From: Enke Chen <enkechen@cisco.com>
To: Thomas Gleixner <tglx@linutronix.de>,
Ingo Molnar <mingo@redhat.com>, Borislav Petkov <bp@alien8.de>,
"H. Peter Anvin" <hpa@zytor.com>,
x86@kernel.org, Peter Zijlstra <peterz@infradead.org>,
Arnd Bergmann <arnd@arndb.de>,
"Eric W. Biederman" <ebiederm@xmission.com>,
Khalid Aziz <khalid.aziz@oracle.com>,
Kate Stewart <kstewart@linuxfoundation.org>,
Helge Deller <deller@gmx.de>,
Greg Kroah-Hartman <gregkh@linuxfoundation.org>,
Al Viro <viro@zeniv.linux.org.uk>,
Andrew Morton <akpm@linux-foundation.org>,
Christian Brauner <christian@brauner.io>,
Catalin Marinas <catalin.marinas@arm.com>,
Will Deacon <will.deacon@arm.com>,
Dave Martin <Dave.Martin@arm.com>,
Mauro Carvalho Chehab <mchehab+samsung@kernel.org>,
Michal Hocko <mhocko@kernel.org>, Rik van Riel <riel@surriel.com>,
"Kirill A. Shutemov" <kirill.shutemov@linux.intel.com>,
Roman Gushchin <guro@fb.com>,
Marcos Paulo de Souza <marcos.souza.org@gmail.com>,
Oleg Nesterov <oleg@redhat.com>,
Dominik Brodowski <linux@dominikbrodowski.net>,
Cyrill Gorcunov <gorcunov@openvz.org>,
Yang Shi <yang.shi@linux.alibaba.com>,
Jann Horn <jannh@google.com>, Kees Cook <keescook@chromium.org>
Cc: linux-kernel@vger.kernel.org, linux-arch@vger.kernel.org,
Enke Chen <enkechen@cisco.com>,
"Victor Kamensky (kamensky)" <kamensky@cisco.com>,
xe-linux-external@cisco.com, Stefan Strogin <sstrogin@cisco.com>
Subject: [PATCH] kernel/signal: Signal-based pre-coredump notification
Date: Fri, 12 Oct 2018 17:33:35 -0700 [thread overview]
Message-ID: <e7ed306f-8992-9d00-bcab-5131159e8d89@cisco.com> (raw)
For simplicity and consistency, this patch provides an implementation
for signal-based fault notification prior to the coredump of a child
process.

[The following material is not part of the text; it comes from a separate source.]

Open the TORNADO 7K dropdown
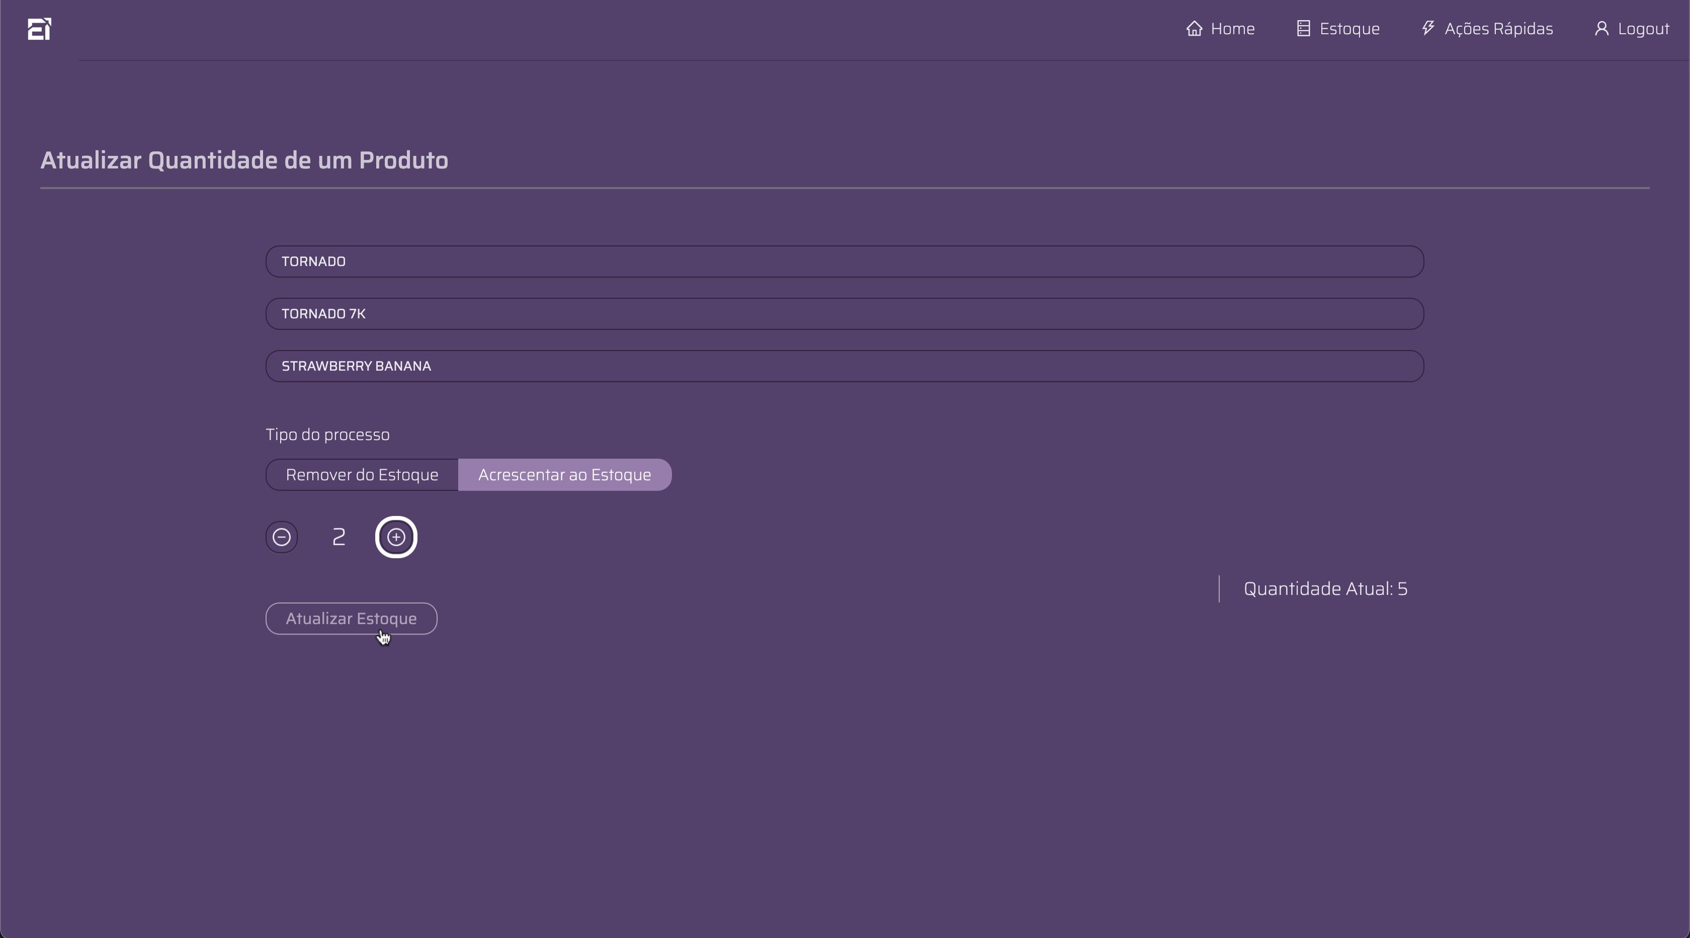The width and height of the screenshot is (1690, 938). [x=844, y=314]
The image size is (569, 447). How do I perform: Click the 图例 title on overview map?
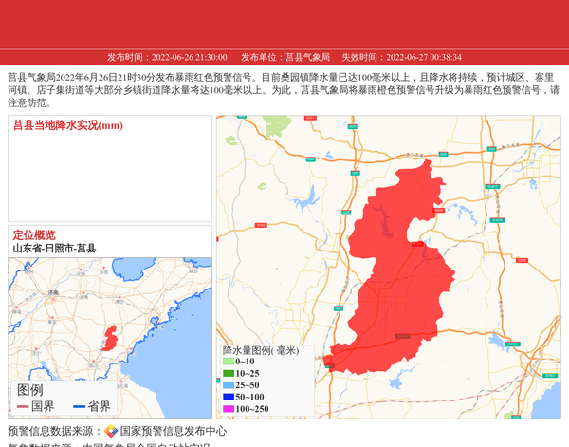[x=30, y=390]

A new prctl command, PR_SET_PREDUMP_SIG, is defined that can
be used by an application to express its interest and to specify the
signal (SIGCHLD or SIGUSR1 or SIGUSR2) for such a notification. A new
signal code (si_code), CLD_PREDUMP, is also defined for SIGCHLD.
Background:
As the coredump of a process may take time, in certain time-sensitive
applications it is necessary for a parent process (e.g., a process
manager) to be notified of a child's imminent death before the coredump
so that the parent process can act sooner, such as re-spawning an
application process, or initiating a control-plane fail-over.
Currently there are two ways for a parent process to be notified of a
child process's state change. One is to use the POSIX signal, and
another is to use the kernel connector module. The specific events and
actions are summarized as follows:
Process Event POSIX Signal Connector-based
----------------------------------------------------------------------
ptrace_attach() do_notify_parent_cldstop() proc_ptrace_connector()
SIGCHLD / CLD_STOPPED
ptrace_detach() do_notify_parent_cldstop() proc_ptrace_connector()
SIGCHLD / CLD_CONTINUED
pre_coredump/ N/A proc_coredump_connector()
get_signal()
post_coredump/ do_notify_parent() proc_exit_connector()
do_exit() SIGCHLD / exit_signal
----------------------------------------------------------------------
As shown in the table, the signal-based pre-coredump notification is not
currently available. In some cases using a connector-based notification
can be quite complicated (e.g., when a process manager is written in shell
scripts and thus is subject to certain inherent limitations), and a
signal-based notification would be simpler and better suited.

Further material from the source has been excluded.